Deumus - Oyer and Terminer
Chronique
Deumus Oyer and Terminer
Le coup du doom metal occulte, il y a de grandes chances que l’on vous l’ait déjà fait depuis une bonne dizaine d’années. Et avouez le, cela a souvent tourné vers quelques choses un poil décevant ou en dessous des attentes que vous pouviez en avoir. Il y a souvent eu des formations s’annonçant comme occultes ou processionnelles, mais où le décorum prit souvent le pas sur le rendu musical, à coup de candélabres, mises en scènes et autres maquillages macabres. De là, une certaine réticence à donner crédit à des formations qui, pour la plupart, ne font que singer ou bien un Black Widow ou un Coven, avec des moyens plus modernes. Et malheureusement, le raccourci est quelque peu grossier, mais l’on a souvent ces images lorsque l’on parle de ce type de doom metal, quand nous n’avons pas de mauvais clones de Electric Wizard, ou des formations fleurtant avec le gothique, ou bien encore des groupes de pop un poil plus musclés. Vous pouvez oublier tout ceci avec ce premier album de Deumus, Oyer and Terminer. Si la fondation du groupe remonte à deux mille dix-sept, peu d’informations circulent sur le quintet, si ce n’est un parcours classique parsemé de deux démos, From the Void et First Ritual, qui était une captation de leur premier concert, et aussi une reprise du Bewitched de Candlemass. Et pourtant, ce premier album des Autrichiens, - une contrée que l’on aborde que très rarement pour ce genre musical -, risque toutefois de faire parler de lui.

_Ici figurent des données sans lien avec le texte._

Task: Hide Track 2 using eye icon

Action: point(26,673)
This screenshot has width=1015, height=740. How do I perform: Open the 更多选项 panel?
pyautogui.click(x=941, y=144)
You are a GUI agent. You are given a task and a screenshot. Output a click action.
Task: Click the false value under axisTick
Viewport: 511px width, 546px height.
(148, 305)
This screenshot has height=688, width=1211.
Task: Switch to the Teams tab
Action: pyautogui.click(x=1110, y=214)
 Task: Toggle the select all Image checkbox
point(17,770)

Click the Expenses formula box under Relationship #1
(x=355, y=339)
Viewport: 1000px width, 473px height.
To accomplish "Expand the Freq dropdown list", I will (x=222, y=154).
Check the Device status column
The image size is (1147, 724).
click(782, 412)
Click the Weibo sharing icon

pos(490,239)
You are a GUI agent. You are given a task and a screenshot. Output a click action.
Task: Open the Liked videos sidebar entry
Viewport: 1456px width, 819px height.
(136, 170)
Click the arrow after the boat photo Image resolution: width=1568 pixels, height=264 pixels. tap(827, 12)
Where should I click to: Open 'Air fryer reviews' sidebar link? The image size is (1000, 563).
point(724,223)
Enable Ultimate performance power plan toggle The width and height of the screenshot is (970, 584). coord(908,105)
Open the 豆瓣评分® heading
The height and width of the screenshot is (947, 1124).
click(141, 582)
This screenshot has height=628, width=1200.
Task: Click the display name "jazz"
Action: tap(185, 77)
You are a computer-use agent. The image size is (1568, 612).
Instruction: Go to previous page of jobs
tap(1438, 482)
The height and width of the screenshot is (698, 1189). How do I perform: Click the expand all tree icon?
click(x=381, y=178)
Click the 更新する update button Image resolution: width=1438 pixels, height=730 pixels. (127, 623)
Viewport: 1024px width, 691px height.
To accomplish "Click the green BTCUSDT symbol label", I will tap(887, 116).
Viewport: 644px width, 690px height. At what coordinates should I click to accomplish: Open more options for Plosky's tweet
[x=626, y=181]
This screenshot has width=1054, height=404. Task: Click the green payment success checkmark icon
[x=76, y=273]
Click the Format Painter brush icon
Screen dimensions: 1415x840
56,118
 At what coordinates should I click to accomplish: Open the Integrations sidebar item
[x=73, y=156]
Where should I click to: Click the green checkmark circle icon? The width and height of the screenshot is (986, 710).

Que nous propose donc le quintet ? Et bien un doom metal qui, par certains aspects, est, somme toute, assez classique, basé sur des riffs bien pesants et bien prenants, et surtout très inspirés. L’on a aussi pas mal de leads et d’harmonisations, ainsi que quelques soli, venant étoffer ces titres. Il y a également une très belle et très intéressante utilisation des acoustiques, aussi bien sur l’introduction de Nemesis, qu’en filigrane sur le titre Alter Ego. Et dans ses instants les plus lents, l’on retrouve bien ce côté désespéré inhérent au genre. Mais voilà, Deumus a décidé de ne pas faire forcément dans le classique et encore moins dans le conventionnel. Vous pouvez oublier aussi le type de formation très scolaire qui va respecter les dogmes du genre à la lettre, car il se passe pas mal de choses sur ces trente huit minutes. En premier lieu, il n’y a rien de linéaire dans la musique des Autrichiens et ils se permettent de temps à autres quelques accélérations, comme sur le titre Doom. Ce qui va surprendre sur cette accélération, c’est qu’elle sonne quasiment black metal, mais plutôt dans son obédience crue et sale, et l’on n’est pas loin de penser à des groupes de la première vague, ou bien encore à Darkthrone. Ce n’est d’ailleurs pas le seul emprunt à ce registre musical, puisque l’on retrouve des trémolos de guitares dès le titre suivant, Die With Me. Des trémolos qui vont intervenir à plusieurs reprises en alternance avec des passages plus euclidiens pour le genre. L’on a une autre accélération saisissante sur le final de Nemesis, avec des patterns de batterie qui vont plutôt nous rappeler ce que l’on trouve dans le thrash metal, avec des « touka touka» à la batterie.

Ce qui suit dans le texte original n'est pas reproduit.